Now the word of the LORD came to me, saying, “Before I formed you in the womb I knew you, and before you were born I consecrated you; I appointed you a prophet to the nations.” (Jeremiah 1:4-5)
There are so many good causes in this world. You can run for the cure (cancer,) wear a coloured ribbon representative of some worthy cause, donate to the Red Cross to help people in the Philippines overcome the devastation they have experienced in the last couple weeks, or you can even start your own cause — big or small. Me? I am in awe of one mom — a friend of mine– for the funds she has personally raised in the hope of finding a cure for her son’s disease, SMA.
Right now though, the thoughts of unborn babies are on my mind. My husband and I agree that we are finished having children. We are very happy with our three little boys — even though we do tease each other about this. I have friends who are pregnant right now though and I can’t help thinking of the little baby growing inside them. What a miracle a growing child within can be.

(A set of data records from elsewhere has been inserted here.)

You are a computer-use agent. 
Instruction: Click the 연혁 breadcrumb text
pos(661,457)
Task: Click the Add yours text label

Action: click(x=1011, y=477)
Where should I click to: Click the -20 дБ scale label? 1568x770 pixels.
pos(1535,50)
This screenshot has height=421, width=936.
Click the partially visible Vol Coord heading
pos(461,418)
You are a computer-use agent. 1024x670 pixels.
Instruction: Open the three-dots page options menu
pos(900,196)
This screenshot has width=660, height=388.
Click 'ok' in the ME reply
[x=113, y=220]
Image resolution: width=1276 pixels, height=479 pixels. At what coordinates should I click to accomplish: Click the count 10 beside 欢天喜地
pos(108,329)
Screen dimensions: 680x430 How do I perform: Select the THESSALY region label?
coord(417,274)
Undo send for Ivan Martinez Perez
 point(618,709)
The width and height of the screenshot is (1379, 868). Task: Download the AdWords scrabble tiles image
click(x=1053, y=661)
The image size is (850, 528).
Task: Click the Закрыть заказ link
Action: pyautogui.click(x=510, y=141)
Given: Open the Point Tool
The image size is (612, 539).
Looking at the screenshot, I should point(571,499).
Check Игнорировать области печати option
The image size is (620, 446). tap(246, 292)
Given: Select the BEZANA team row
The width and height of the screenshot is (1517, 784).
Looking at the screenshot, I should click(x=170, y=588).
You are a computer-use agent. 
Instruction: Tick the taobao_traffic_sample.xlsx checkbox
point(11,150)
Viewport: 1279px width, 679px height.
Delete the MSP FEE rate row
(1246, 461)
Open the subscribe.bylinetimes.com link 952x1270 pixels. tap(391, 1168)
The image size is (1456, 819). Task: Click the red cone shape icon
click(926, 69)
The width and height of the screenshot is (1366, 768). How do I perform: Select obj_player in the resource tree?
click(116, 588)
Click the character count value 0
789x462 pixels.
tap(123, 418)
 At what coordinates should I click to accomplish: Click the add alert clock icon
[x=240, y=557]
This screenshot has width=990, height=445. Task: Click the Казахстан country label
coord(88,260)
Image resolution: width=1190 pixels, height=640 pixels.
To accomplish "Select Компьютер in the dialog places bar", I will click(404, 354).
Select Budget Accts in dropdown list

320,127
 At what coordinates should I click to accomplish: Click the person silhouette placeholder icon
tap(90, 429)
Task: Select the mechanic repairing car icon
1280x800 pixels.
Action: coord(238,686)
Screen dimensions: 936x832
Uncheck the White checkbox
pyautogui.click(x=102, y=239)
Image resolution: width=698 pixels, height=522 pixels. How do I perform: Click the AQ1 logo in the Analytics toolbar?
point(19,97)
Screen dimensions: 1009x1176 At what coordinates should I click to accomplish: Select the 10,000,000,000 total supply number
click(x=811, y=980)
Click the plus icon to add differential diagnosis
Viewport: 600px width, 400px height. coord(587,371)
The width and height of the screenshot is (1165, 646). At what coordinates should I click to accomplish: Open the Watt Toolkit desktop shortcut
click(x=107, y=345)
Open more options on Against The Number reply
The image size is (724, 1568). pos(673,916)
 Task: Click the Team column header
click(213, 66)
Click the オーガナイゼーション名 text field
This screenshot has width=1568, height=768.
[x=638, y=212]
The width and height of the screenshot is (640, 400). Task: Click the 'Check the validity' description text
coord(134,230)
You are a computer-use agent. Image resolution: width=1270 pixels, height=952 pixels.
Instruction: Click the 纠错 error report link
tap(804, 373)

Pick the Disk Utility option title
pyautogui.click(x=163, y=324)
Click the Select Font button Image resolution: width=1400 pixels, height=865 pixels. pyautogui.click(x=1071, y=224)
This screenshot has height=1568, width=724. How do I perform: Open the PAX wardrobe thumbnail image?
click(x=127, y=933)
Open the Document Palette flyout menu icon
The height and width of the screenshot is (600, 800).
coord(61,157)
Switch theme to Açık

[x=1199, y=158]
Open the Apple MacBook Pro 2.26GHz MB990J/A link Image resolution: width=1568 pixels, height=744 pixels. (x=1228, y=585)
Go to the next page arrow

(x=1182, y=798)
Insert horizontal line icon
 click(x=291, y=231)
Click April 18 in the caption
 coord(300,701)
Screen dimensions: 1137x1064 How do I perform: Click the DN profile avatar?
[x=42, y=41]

Abortion though takes away from the miracle. I make this point with no condemnation to anyone who has chosen this option. I was put here to love, not judge. Still, I feel that I can speak what I believe to be true. If abortion is a decision you have made, then I ask that you read what I have written below with love only. There is no intention in my words to cause hurt.
But every year, we see new laws in Canada being passed. Meanwhile, we see the statistics on abortion growing and as each year passes, more lives have been snuffed out. A small, precious, and amazing miracle has just been destroyed and that thought makes me hurt. I think of so many friends and family who would love to have been able to conceive and give birth. Sometimes, I find myself questioning God on His wisdom. Questioning God though, is not something I am qualified to do so we will skip that.
April of 2008, I found out that I was pregnant. It was a moment of pure joy for me. I remember running down the stairs to my husband who was cooking supper and grabbing him around the neck to tell him the news. We danced and cried and I could not contain my excitement. My step mom showed up a little while later and she could see in my face that something was different. There was so much joy in that moment.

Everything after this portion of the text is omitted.